Local well-wishers, who come up to us in the cafe to shake his hand, tell us how they feel “intimidated” by the sheer number of Labour activists on the doorstep.
One of Duncan Smith’s team says they’ve been told Shaheen’s team have been arguing with residents on the door. “That’s not how you win votes,” he says.
Labour is attempting to position Shaheen, who was born and raised in the constituency, as a change candidate. She has been likened to the charismatic young US politician Alexandria Ocasio-Cortez, who unseated an older white male incumbent in a shock primaries midterm election last year.
But IDS believes the new Prime Minister is bringing in enough changes to fend off this attack. He points to the end of austerity as one example, which IDS resigned over in 2016 because he thought the cost-cuts were political rather than necessary.
He advocates “a little dose of Keynesianism” to nudge inflation in the right direction. “The trading environment needs growth, but it’s got to be affordable growth. Corbyn is just walloping money at the public sector and you know what happens —productivity goes out the window.”
Far from being a boon to Shaheen, who did not respond to requests for an interview, her proximity to Corbyn could be what keeps Duncan Smith safe. The Labour leader “runs like a thread through all of this” — his name acts like “a galvaniser”.
It certainly seems to be galvanising a number of Tory voters who stayed away in 2017, but promise to vote this time for fear of letting in what one person calls “the red ants”. We meet a self-described socialist, a man who after 15 minutes on the doorstep Duncan Smith thinks he has persuaded, although I am not so sure.

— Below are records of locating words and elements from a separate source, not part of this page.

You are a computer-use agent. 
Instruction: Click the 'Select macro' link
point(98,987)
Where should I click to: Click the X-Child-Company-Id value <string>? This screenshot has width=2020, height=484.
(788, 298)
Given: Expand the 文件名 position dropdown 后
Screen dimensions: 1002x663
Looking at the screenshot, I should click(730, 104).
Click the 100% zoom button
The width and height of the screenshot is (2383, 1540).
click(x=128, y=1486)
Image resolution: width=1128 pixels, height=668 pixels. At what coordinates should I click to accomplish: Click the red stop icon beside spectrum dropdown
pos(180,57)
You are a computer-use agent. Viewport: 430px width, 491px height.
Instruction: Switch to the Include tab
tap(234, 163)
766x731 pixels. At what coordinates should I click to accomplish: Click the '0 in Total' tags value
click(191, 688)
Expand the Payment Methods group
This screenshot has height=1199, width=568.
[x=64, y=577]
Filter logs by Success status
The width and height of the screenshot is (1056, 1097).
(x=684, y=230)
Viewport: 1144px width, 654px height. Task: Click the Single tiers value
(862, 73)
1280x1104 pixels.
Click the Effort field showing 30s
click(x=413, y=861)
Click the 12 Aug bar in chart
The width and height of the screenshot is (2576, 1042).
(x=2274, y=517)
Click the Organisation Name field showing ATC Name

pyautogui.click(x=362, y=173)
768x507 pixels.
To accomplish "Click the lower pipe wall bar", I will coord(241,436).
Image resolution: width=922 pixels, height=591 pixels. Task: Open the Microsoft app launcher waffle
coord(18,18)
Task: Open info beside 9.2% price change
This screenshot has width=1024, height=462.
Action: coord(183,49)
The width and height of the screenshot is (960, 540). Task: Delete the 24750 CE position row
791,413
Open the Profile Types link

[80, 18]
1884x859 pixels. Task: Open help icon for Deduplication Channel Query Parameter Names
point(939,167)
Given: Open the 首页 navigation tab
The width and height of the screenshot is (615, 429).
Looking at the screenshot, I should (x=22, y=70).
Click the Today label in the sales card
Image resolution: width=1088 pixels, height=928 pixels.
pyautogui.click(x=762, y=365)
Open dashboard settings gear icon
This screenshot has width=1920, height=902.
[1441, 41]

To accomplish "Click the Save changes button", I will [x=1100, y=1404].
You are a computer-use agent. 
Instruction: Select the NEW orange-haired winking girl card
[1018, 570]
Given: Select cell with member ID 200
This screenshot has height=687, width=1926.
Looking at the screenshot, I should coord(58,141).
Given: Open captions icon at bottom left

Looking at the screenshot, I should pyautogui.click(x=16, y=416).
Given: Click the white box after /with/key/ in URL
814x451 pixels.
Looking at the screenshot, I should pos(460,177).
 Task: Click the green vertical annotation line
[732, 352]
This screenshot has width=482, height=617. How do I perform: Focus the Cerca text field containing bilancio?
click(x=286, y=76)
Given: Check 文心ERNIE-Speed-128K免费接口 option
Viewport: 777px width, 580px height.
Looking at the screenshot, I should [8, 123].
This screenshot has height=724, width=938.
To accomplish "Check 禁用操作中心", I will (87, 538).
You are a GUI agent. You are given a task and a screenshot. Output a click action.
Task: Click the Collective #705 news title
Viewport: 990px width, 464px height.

But there’s more — a voter who says he once marched with Corbyn but now will be voting Tory. Another voter says she is switching from Labour for the first time. By this point Duncan Smith is fist-pumping, last seen in the Commons when George Osborne hiked the minimum wage in the 2015 budget.
The shift in sentiment is partly down to Labour’s “Brexit mess”, Duncan Smith says, but more usually it’s concern about the scope of the party’s tax and spend plans. Despite the shifting demographics, which mean Chingford has become home to more traditional Labour voters, he believes Momentum has miscalculated in focusing so heavily on his seat.
“We are not Hackney, we are not Islington — this is not a Momentum seat. We don’t have champagne socialists here. We have families who are making decisions for different reasons. There are some ideologues, but they are few and far between. Most people just get on with their lives here.”